Così il momento del nostro incontro andava al di là dell’anamnesi e dei dati funzionali, nascondeva desideri, costruiva progetti per il futuro, dichiarava speranze, parlava di viaggi e sogni nel cassetto, e la riabilitazione, grazie al vostro impegno e lavoro, diventava lo strumento per rendere tutto questo anche solo pensabile.

E’ così che voi avete smesso di essere pazienti, eravate persone che cercavano risposte, aiuto, comprensione, anche solo una semplice pacca sulla spalla come a dire “lo vedo quanto ti costa venire ad allenarti e hai tutto il mio sostegno”.

In una sessione di ambulatorio come tante, fatta di pazienti in sala d’attesa aspettano il loro turno, chi legge, chi mette a posto i suoi documenti, chi chiacchiera, un evento in particolare ha piantato un seme…

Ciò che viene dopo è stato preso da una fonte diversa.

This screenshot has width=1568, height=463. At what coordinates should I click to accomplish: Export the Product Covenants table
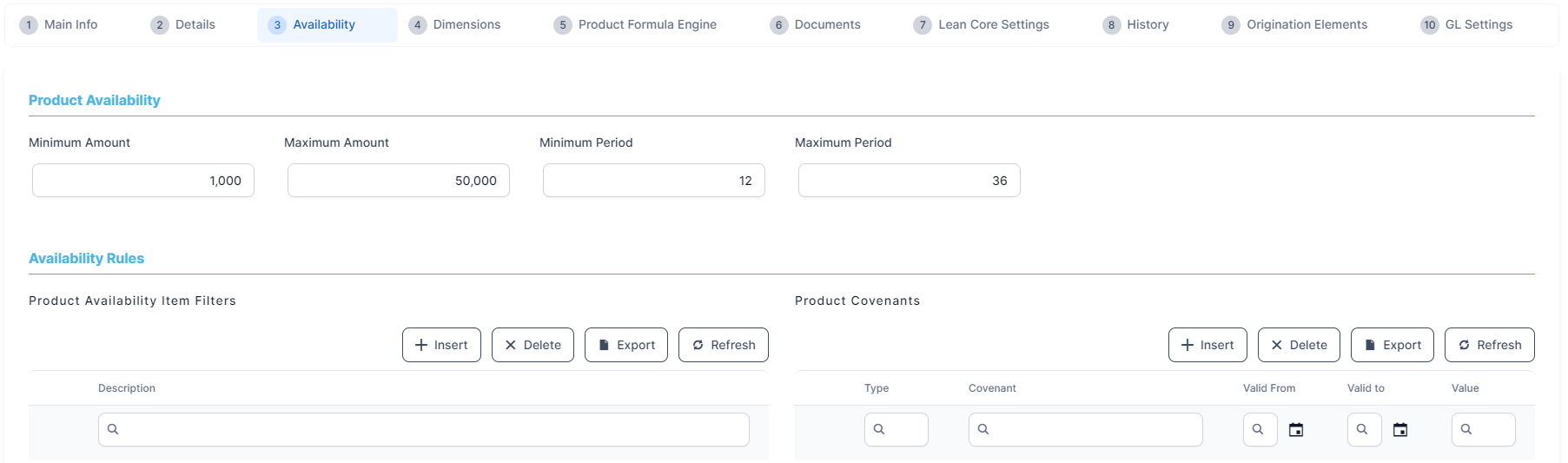click(1392, 345)
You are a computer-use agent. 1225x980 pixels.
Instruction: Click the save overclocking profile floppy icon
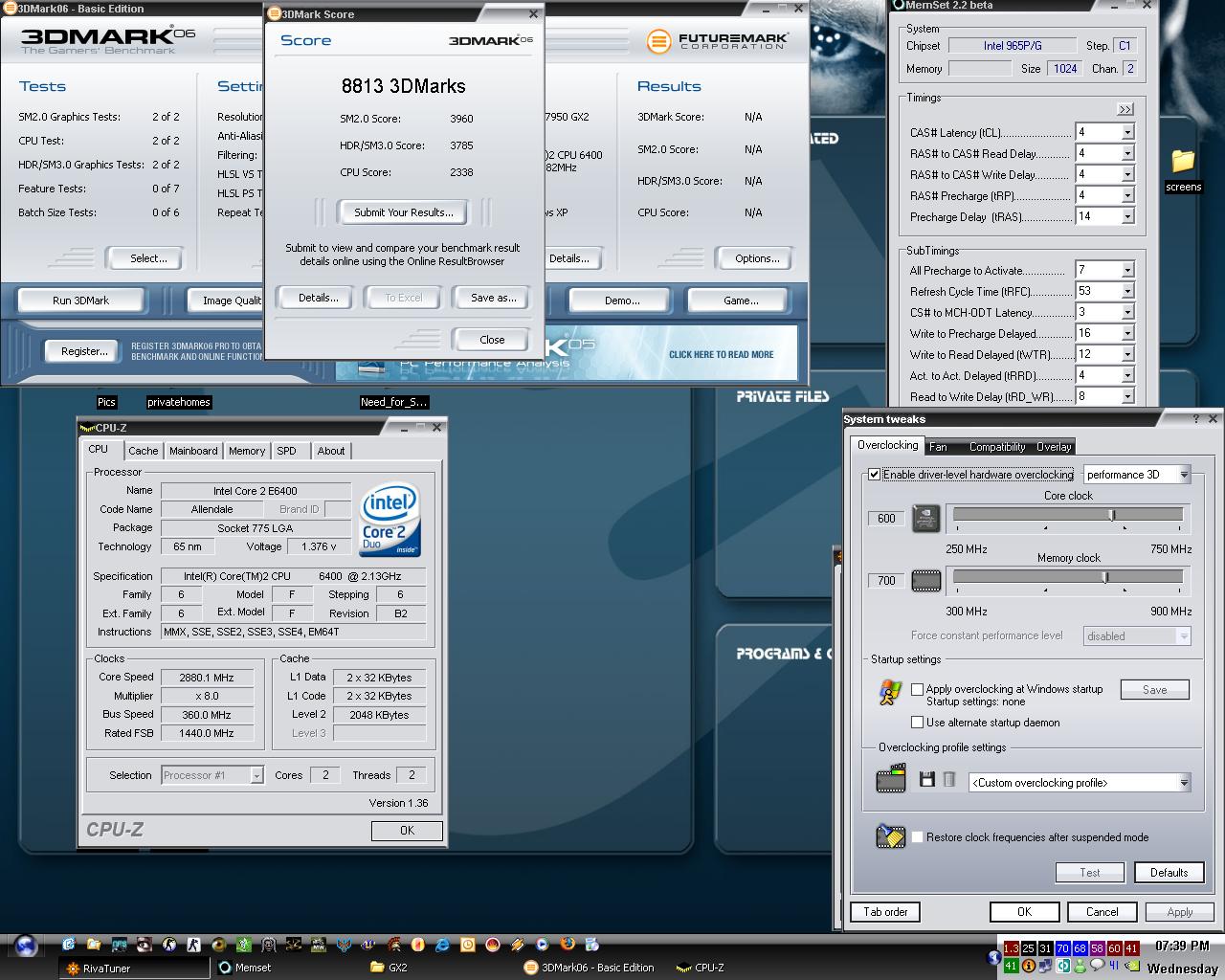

Entra a visita la signora G. 65 anni, professoressa di inglese in pensione, magrolina, gentile, con lei gli anni scorsi abbiamo combattuto insieme una battaglia che non dimentico, la dipendenza del fumo, e abbiamo vinto. Lei soffre di BPCO severa con insufficienza respiratoria, la dispnea è il suo male perché le genera una profondissima ansia e attacchi di panico.

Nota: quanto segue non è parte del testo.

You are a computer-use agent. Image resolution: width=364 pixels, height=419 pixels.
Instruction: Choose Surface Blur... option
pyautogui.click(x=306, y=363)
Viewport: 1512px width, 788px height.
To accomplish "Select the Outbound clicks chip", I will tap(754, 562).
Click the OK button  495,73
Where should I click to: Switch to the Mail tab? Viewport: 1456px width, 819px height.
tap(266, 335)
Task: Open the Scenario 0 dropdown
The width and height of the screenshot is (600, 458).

Quando entra nel mio ambulatorio mi dice col volto illuminato “dottoressa sarei stata ore in sala d’attesa a parlare con Andrea un signore che soffre anche lui di BPCO perché io parlavo e lui mi capiva, io dicevo come mi sento quando non mi viene il fiato e lui lo sapeva già. Vede io posso stare ore a parlare con lei, dirle che sensazione provo, raccontarle la mia ansia se vado fuori e ho paura di sentirmi male, ma lei potrà solo intuire ciò che provo, lui lo sa, ne ha esperienza”.

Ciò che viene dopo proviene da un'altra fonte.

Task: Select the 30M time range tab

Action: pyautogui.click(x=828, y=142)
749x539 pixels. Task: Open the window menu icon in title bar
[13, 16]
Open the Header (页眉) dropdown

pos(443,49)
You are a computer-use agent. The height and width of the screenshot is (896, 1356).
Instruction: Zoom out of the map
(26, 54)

Da lì ho pensato sempre più spesso a questa cosa, perché non farvi conoscere? Cosa succederebbe se vi mettessi insieme a parlare, a conoscervi, a diventare un gruppo di amici che cercano insieme di trovare soluzioni? Così è nato un po’ per gioco il gruppo Motta caput mundi, così è nata la nostra associazione, l’Ass. Pazienti BPCO Motta di Livenza, così siamo diventati un gruppo di amici che si sostengono a vicenda, che ridono, che lottano, che soffrono, che sono in grado di tirare fuori una grande grinta e una grande saggezza.

Ho ascoltato tante storie, vite strabilianti o dignitosamente semplici fatte di tanto lavoro, mi hanno affascinato dalla prima all’ultima e ho sempre pensato di essere veramente molto fortunata per averle potute ascoltare e che questa fortuna merita voce.

Abbiamo tutti una storia da raccontare: la mia storia parla di voi perché il momento in cui ho conosciuto ognuno di voi è stato un momento che ricordo, di cui faccio tesoro, che mi ha reso un medico e una persona migliore.